Elecciones como las de 2006, que Calderón ganó por los pelos, pueden suscitar delirios paranoicos y estados de ánimo en los cuales una falla adquiere dimensiones de traición y un servicio —retribuido con generosidad—, niveles épicos. Pudo haber sido el caso de García Luna, quien primero se desempeñó como director de la Agencia Federal de Investigación en el sexenio de Vicente Fox. Hombre de carácter, Calderón llegó a la presidencia debilitado por la sospecha de fraude contra Andrés Manuel López Obrador. En esas condiciones, el único recurso consistía en echar mano del Ejército, pues en los gobernadores, cuyo intereses eran opuestos, el comandante de las fuerzas armadas no confiaba.
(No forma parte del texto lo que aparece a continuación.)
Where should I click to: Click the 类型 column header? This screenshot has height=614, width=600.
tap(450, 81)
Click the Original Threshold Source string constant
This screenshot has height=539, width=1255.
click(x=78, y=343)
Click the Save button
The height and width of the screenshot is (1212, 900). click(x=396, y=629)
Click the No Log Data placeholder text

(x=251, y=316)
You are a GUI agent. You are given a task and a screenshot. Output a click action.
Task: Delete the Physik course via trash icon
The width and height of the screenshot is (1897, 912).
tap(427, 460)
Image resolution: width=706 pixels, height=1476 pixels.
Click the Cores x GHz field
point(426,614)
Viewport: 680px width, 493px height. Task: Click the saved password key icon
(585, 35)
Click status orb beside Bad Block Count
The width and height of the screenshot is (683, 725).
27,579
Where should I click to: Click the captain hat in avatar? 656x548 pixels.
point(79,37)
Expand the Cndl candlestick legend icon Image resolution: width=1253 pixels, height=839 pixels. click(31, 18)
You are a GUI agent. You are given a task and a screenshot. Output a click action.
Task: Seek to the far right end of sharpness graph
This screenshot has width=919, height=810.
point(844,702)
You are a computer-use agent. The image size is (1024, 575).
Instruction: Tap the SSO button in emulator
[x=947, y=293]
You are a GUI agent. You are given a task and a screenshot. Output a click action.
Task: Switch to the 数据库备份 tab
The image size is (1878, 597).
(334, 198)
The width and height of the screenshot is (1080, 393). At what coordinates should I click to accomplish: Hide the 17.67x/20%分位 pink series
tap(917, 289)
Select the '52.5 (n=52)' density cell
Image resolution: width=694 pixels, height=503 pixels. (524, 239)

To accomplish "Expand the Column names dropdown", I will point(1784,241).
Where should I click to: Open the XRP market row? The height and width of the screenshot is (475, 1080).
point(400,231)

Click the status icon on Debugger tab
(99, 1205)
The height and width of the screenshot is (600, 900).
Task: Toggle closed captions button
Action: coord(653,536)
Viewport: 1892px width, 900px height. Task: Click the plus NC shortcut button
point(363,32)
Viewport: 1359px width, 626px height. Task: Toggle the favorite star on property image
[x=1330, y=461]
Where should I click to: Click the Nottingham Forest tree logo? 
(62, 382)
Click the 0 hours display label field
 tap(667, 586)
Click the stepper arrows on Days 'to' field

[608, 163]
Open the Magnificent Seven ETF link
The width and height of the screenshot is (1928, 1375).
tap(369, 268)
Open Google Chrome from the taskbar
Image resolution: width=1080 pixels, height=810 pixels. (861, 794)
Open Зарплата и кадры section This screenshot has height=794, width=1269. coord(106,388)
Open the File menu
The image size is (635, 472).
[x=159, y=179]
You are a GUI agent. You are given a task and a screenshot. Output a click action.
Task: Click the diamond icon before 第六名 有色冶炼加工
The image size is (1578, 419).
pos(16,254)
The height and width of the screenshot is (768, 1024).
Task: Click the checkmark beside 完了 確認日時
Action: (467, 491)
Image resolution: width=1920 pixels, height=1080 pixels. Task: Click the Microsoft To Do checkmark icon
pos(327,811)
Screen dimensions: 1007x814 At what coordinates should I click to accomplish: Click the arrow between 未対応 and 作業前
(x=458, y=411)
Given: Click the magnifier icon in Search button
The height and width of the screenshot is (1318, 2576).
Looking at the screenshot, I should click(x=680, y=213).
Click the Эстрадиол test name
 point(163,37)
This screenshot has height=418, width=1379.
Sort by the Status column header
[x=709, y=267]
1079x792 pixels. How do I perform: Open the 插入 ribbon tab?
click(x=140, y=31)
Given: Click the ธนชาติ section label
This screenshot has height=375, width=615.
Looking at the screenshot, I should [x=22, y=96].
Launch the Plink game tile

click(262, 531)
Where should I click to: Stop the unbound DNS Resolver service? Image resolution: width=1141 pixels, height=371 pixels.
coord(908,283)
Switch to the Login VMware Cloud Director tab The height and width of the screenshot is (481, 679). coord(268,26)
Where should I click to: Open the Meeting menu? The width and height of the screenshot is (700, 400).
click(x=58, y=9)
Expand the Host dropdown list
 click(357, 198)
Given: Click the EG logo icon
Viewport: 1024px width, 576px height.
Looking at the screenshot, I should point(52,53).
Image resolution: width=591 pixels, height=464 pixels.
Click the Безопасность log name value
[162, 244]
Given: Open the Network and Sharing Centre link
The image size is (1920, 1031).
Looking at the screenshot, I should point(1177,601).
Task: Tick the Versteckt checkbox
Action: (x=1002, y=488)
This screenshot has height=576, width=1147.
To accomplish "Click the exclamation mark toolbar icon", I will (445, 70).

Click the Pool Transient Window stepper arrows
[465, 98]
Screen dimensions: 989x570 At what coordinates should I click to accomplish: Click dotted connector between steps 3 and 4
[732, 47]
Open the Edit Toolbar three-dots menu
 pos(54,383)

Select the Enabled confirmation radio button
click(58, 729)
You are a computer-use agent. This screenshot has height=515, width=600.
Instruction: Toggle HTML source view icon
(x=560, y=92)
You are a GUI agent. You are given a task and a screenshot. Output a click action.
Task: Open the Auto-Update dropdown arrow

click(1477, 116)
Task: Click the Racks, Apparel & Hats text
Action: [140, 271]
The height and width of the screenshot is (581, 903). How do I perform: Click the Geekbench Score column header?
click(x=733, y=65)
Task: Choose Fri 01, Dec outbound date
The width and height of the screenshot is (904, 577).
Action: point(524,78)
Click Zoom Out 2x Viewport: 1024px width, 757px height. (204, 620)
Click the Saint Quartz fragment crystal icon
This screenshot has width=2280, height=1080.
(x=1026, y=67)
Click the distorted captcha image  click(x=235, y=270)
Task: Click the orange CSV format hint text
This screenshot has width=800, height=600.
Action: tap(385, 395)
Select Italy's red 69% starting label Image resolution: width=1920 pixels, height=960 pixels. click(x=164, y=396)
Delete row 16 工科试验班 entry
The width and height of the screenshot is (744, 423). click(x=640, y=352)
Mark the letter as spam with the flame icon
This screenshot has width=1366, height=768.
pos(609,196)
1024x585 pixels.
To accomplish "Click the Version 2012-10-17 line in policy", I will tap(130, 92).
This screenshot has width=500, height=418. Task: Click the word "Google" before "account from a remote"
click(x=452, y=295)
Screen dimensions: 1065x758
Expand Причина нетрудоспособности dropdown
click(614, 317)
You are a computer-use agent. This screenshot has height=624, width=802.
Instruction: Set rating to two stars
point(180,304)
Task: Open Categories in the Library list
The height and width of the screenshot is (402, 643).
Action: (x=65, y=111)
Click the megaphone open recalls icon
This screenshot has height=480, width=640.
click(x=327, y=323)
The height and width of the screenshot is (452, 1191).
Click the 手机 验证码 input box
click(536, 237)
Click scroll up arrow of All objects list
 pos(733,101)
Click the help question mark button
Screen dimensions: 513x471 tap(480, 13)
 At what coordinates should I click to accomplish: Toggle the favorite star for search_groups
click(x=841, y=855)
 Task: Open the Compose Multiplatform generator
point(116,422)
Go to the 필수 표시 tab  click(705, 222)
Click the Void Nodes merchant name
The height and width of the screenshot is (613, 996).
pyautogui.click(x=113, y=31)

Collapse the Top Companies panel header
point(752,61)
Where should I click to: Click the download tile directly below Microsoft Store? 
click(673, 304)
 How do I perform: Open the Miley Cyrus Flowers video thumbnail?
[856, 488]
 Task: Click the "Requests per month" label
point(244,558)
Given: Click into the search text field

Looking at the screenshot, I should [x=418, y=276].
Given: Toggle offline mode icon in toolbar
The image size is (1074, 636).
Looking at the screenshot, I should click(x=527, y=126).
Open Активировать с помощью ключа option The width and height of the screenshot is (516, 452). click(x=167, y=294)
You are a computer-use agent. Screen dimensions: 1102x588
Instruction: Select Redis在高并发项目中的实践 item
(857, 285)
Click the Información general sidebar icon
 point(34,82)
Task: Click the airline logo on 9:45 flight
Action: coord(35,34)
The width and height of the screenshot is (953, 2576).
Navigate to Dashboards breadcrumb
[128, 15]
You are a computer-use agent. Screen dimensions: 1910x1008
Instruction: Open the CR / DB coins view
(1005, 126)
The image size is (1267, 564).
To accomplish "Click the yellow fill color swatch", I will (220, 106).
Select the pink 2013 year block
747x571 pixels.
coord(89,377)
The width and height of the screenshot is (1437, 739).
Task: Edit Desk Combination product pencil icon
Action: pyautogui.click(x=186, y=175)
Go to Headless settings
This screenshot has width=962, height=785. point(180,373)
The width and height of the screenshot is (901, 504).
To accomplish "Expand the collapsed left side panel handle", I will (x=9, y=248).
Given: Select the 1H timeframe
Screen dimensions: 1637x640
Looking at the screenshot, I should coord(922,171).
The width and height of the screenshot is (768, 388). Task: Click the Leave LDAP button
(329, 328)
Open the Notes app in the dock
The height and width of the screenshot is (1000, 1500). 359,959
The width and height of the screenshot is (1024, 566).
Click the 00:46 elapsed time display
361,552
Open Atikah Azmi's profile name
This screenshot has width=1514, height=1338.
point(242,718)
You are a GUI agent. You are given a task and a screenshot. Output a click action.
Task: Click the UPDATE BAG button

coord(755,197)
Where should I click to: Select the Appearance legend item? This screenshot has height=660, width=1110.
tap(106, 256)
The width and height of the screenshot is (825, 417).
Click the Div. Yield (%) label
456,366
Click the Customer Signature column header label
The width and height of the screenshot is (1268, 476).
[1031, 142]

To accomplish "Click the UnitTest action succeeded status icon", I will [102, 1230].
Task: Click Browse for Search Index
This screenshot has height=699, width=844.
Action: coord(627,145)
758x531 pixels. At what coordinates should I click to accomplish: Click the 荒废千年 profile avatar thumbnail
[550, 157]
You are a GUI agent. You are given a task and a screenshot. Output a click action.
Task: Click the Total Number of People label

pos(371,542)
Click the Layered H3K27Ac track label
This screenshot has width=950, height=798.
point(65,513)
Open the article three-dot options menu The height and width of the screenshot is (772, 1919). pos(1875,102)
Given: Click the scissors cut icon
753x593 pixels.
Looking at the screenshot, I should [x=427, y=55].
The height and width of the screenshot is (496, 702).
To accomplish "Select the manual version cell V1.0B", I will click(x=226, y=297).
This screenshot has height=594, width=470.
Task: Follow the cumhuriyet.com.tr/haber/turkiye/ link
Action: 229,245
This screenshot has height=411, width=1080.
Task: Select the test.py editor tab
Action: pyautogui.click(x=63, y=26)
García Luna mantuvo su influencia en el Gobierno de Enrique Peña Nieto hasta que el 10 de diciembre de 2019 —un año después de la sentencia contra el Chapo— fue detenido en Dallas, Texas, acusado por el fiscal del Distrito Este de Nueva York de conspiración internacional para distribuir cocaína, recibir sobornos del Cartel de Sinaloa y declaraciones falsas, de acuerdo con el Departamento de Justicia de Estados Unidos. Sin embargo, no es al exsecretario de Seguridad Pública a quien se enjuicia, sino a un régimen venal que ha convertido al país en la Colombia de los años 80 y 90 del siglo pasado, sometida al terror de los carteles de Cali y de Medellín cuyo líder, Pablo Escobar Gaviria, llegó a ocupar un asiento en la Cámara de Representantes.
En México los «barones» de la droga no participan directamente en la política, pero influyen en ella y en los más altos dirigentes e incluso financian sus campañas. Estados Unidos lidia con sus propios vicios y problemas de corrupción, pero su sistema judicial funciona y suple al de países como el nuestro. El 28 de junio de 2013, el exgobernador de Quinta Roo, Mario Villanueva, fue condenado en Nueva York a 11 años de prisión «por conspirar para lavar millones de dólares en sobornos del narcotráfico que recibió del cártel de Juárez (…) a través de cuentas bancarias en Estados Unidos y otros países».
El Departamento de Justicia también ha investigado a los cuatro últimos gobernadores de Tamaulipas [Tomás Yarrington, Eugenio Hernández, Egidio Torre Cantú (PRI) y Francisco Javier García Cabeza de Vaca (PAN)]. Acusado de vínculos con el cartel del Golfo, Yarrington se declaró culpable ante una corte de Texas, el 25 de marzo de 2022, de lavar 3.5 millones de dólares en Estados Unidos. El exgobernador interino de Coahuila, Jorge Torres López, fue enjuiciado en Corpus Christi. Reconoció haber realizado operaciones financieras para ocultar sobornos de contratistas. Ya está libre.
En noviembre de 2017, la Clínica de Derechos Humanos de la Facultad de Derecho de la Universidad de Texas, en colaboración con el Centro Diocesano para los Derechos Humanos Fray Juan de Larios de Saltillo, presentó un informe basado en el análisis de tres juicios federales en los Estados Unidos contra integrantes de Los Zetas. «Varios testigos hicieron declaraciones sobre sobornos de millones de dólares pagados a Humberto Moreira y a Rubén Moreira, el anterior y el actual gobernador de Coahuila respectivamente, a cambio del control total del estado», cita el documento. El caso sigue abierto.